As a little girl, I watched my mother budget religiously. One time we went to an extreme couponing event. The entire room was full of hundreds of, you guessed it, women.
Not one man was in attendance.
Extreme couponing was a hit in the early 2000s and eventually a show called Extreme Couponing hit the masses in 2011. To no ones surprise there were only few male participants on the show.
Couponing has historically been marketed toward women, especially to stay-at-home moms. According to Capital One Shopping Research women account for over 70% of coupon users and these numbers were last update July 2025.
Women have been taught since they were young to save and budget. Boys were told to be smart with money. Girl were trained to be careful with money.
From youth boys more often than girls hear words and phrases like “grow your money”, “investing wisely, wealth-build strategies”. On the other hand girls hear phrases like ” Money doesn’t grow on trees, “Put your money in your piggy bank”, and “Let’s make a budget”.
These roles traditionally have helped many families accumilate wealth. In The Millionairre Next Door, a best selling book by Thomas J Stanley, Ph.D. and William D. Danko, Ph. D. revealed how many American millionaires quietly build wealth through discipline, frugality, and strategy.
However, it specifically mentions that the wives were “planner and meticulous budgeters” only 18% of millionaire men disagreed with that statement.
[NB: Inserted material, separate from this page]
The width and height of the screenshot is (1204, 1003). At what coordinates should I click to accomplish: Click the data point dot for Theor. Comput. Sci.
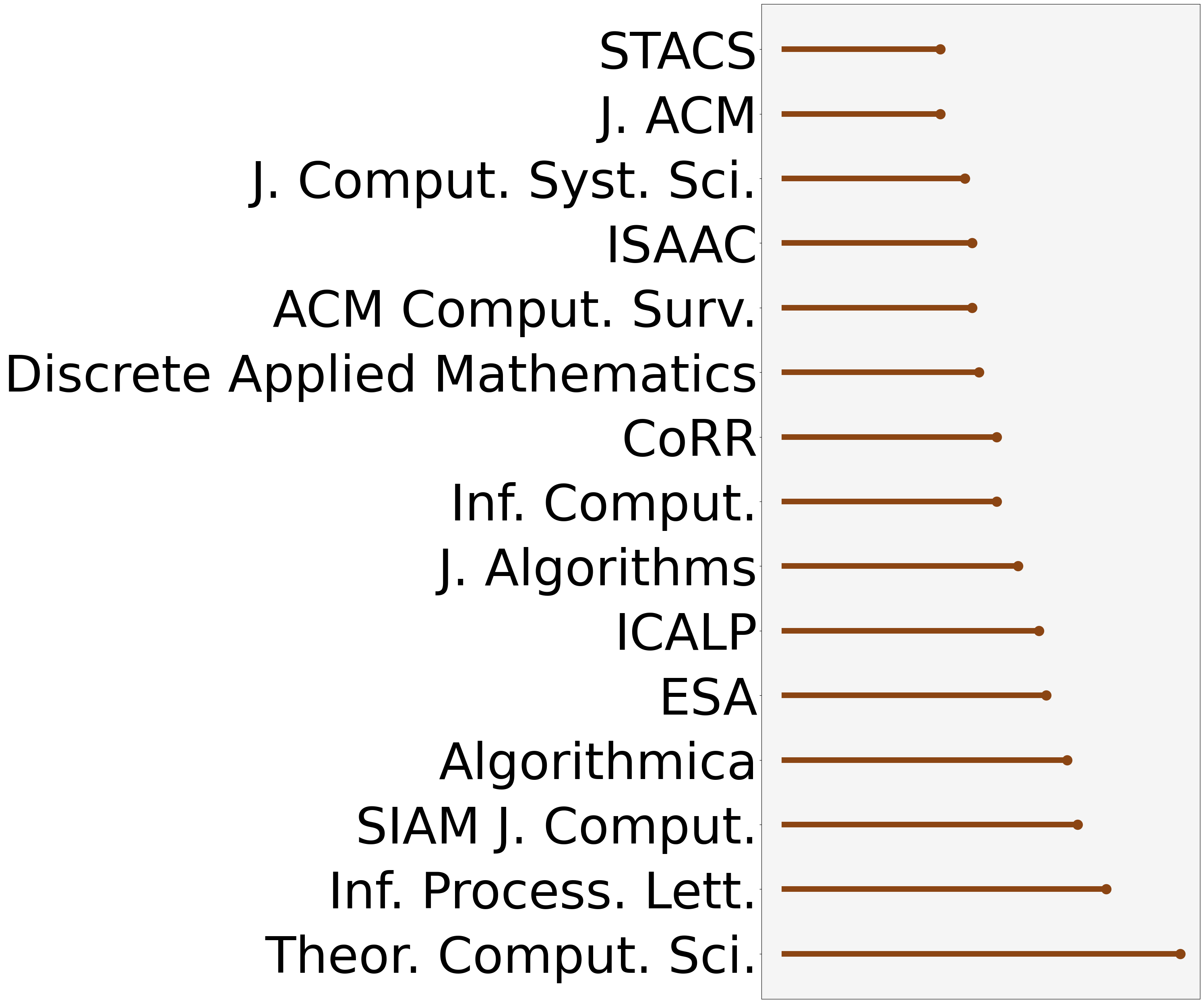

It even notes that as a group, “we (millionaires) feel that our daughters are financially handicapped in comparison to our sons.” This book hit the shelves in 1996. At the time the typical American millionaire was a 57 yr old male.
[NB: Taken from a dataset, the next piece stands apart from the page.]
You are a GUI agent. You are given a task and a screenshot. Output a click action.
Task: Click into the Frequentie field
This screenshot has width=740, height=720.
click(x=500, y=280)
However since the 1990s women’s median weekly pay in nominal terms has more than doubled! Us ladies of today get to receive 100-125% more than our mothers did. We are the first generations of women who have access to this kind of wealth, but so many of us were not taught in subtle and in large ways how to manage, grow, or invest.
We as a society could have the first leading group of millionaire women, but it all starts with reparenting those subconscious limiting beliefs we learned as little girls.